Pour ces petites structures de moins de cinq ans, les parlementaires prévoient aussi de faciliter la réduction de la durée minimale du temps de travail fixée à 24 heures hebdomadaires pour un temps partiel, dans l’optique de faciliter « un retour dans l’emploi de personnes qui en ont été éloignées ou le maintien en emploi de certaines populations ». Au risque de les précariser.

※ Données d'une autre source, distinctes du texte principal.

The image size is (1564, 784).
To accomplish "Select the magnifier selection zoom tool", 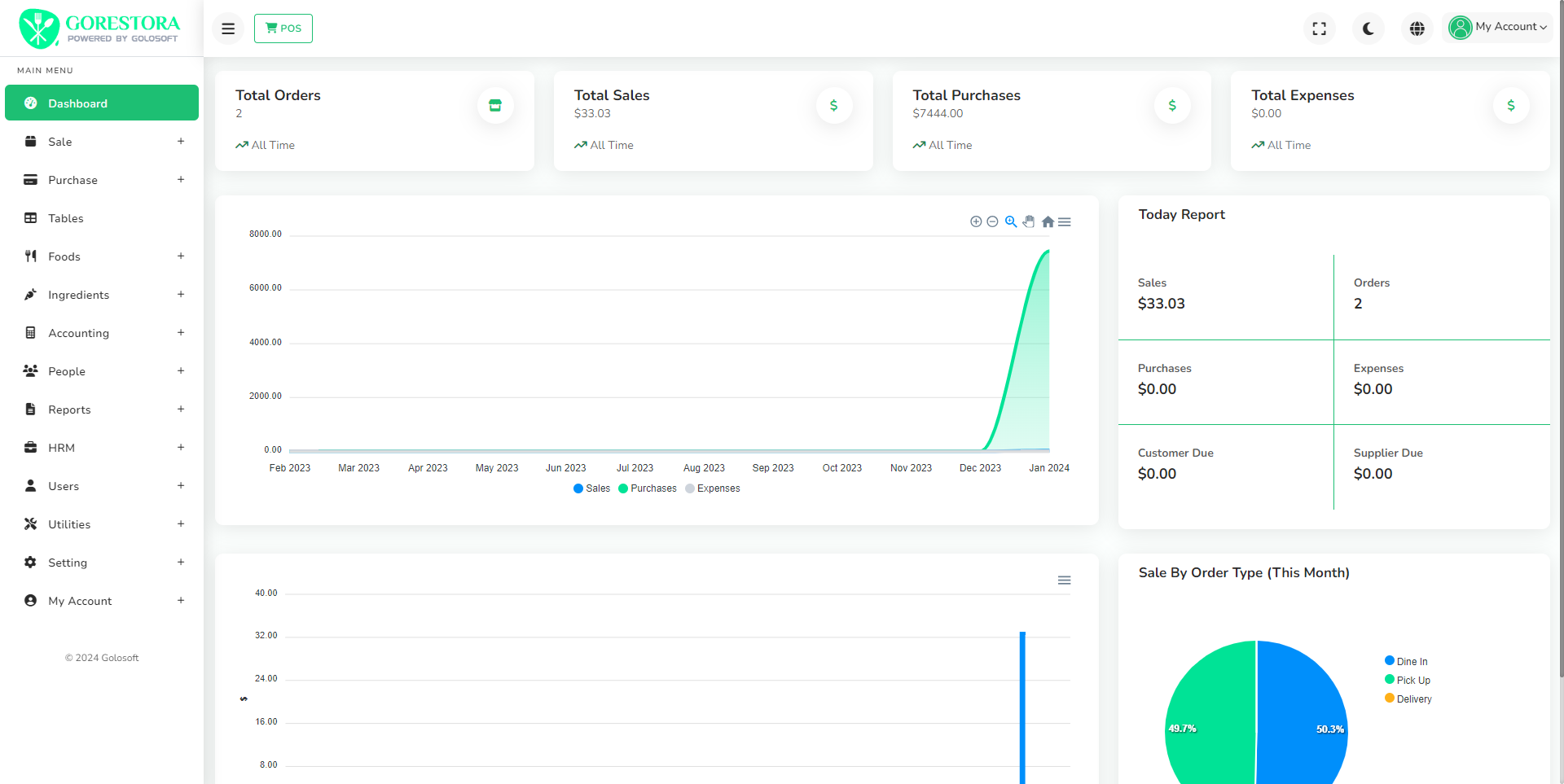I will (x=1011, y=221).
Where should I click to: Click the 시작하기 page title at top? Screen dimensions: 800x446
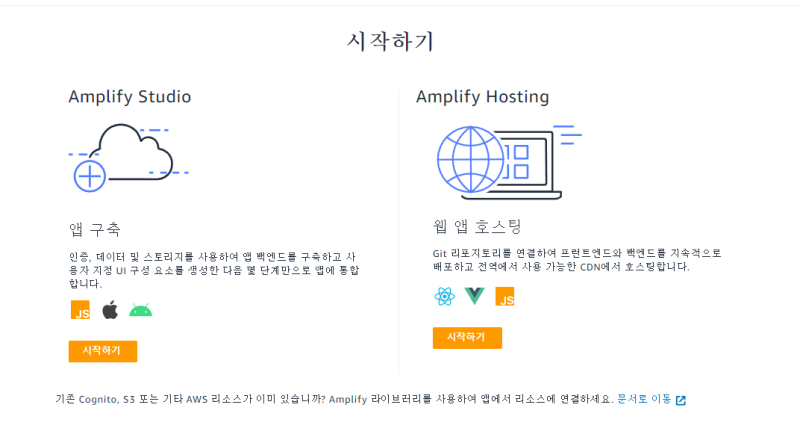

Et ce, même si les rapporteurs admettent que d’ores et déjà, « des dérogations sont possibles par un accord de branche quoique peu utilisées en dehors des conventions collectives nationales des hôtels, cafés et restaurants et du sport ».

Une vision unilatérale

Ce rapport a de quoi faire sauter au plafond les organisations syndicales, qui regrettent de ne pas avoir été consultées, alors que bon nombre de propositions reprennent celles de l’organisation patronale CPME. Louis Margueritte admet avoir « beaucoup écouté les représentants des employeurs » et « ne pas avoir encore pris attache avec les organisations représentatives du personnel, ce qui sera fait dans les prochaines semaines en vue du débat d’un texte au Parlement ». Il assure qu’il aura aussi une discussion avec le ministère du Travail, dont le domaine d’intervention est particulièrement impacté, alors que les rapporteurs ont simplement rendu des comptes à Bercy.
Fabien Guimbretière, secrétaire national de la CFDT en charge du dialogue social, s’en étonne d’ailleurs et réclame que « ces propositions qui viennent affaiblir le dialogue social et les droits des salariés, comme la réduction des délais pour pouvoir saisir les Prudhommes fassent l’objet de négociations ». En effet, le texte propose aussi de réduire de un an à six mois le laps de temps pour saisir la justice en cas de rupture du contrat de travail, ce qui pénaliserait en premier lieu « les moins qualifiés, moins armés », alerte François-Xavier Devetter, professeur de sciences économiques à l’université de Lille.
« On est dans une dimension unilatéralement favorable aux employeurs sous prétexte de simplification pour l’ensemble des citoyens. En réalité, cela pousse à ce qu’il y ait plus d’heures pour les employeurs et moins pour la défense des salariés », commente quant à elle Danièle Linhart, sociologue, directrice de recherche émérite au CNRS. Jean-Luc Bizeur craint également « une remise en cause du dialogue social portée par une pensée très libérale ».